* _WHAT IS REQUIRED_
Check each line of the material below for "will", then copy the ones that contain it.

* _RECORD EXCERPTS_
++++
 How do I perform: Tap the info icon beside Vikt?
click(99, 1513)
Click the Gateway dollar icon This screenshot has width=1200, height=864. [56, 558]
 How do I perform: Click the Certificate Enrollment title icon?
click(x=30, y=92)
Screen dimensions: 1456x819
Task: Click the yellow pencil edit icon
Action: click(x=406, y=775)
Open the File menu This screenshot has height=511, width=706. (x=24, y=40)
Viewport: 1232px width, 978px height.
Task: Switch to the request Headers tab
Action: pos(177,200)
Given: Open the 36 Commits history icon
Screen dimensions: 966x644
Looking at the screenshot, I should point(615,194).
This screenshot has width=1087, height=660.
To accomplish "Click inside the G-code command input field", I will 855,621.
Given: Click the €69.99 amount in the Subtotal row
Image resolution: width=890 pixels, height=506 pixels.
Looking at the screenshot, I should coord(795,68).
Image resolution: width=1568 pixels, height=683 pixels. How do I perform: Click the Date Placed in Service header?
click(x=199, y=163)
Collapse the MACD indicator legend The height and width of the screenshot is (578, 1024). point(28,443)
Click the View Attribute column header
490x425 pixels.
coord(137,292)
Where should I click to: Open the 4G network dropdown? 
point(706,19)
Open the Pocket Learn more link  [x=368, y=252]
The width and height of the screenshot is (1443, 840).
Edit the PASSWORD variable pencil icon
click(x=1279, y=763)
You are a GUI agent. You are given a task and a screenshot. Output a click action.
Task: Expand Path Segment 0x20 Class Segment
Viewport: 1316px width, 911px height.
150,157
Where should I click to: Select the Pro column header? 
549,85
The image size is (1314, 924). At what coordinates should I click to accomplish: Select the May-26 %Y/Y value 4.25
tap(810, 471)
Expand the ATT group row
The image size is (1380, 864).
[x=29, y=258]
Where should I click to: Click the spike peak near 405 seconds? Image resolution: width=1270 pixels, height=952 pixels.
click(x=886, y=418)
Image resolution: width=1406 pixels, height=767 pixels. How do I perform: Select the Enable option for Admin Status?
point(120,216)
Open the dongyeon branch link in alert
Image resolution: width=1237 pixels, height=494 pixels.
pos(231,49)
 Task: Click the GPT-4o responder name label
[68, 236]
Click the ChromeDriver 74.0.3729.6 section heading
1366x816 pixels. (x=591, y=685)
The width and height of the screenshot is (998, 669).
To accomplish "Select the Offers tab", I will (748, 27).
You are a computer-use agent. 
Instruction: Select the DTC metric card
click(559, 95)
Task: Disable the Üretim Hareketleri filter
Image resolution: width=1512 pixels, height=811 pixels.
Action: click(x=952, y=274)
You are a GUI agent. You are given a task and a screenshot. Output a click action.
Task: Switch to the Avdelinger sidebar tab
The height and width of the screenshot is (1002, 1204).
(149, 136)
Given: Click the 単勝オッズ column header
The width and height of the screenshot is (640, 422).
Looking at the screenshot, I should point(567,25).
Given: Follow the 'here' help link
++++
* _RESPONSE TO THE EXERCISE_
To accomplish "Click inside the G-code command input field", I will 855,621.
To accomplish "Select the Offers tab", I will (748, 27).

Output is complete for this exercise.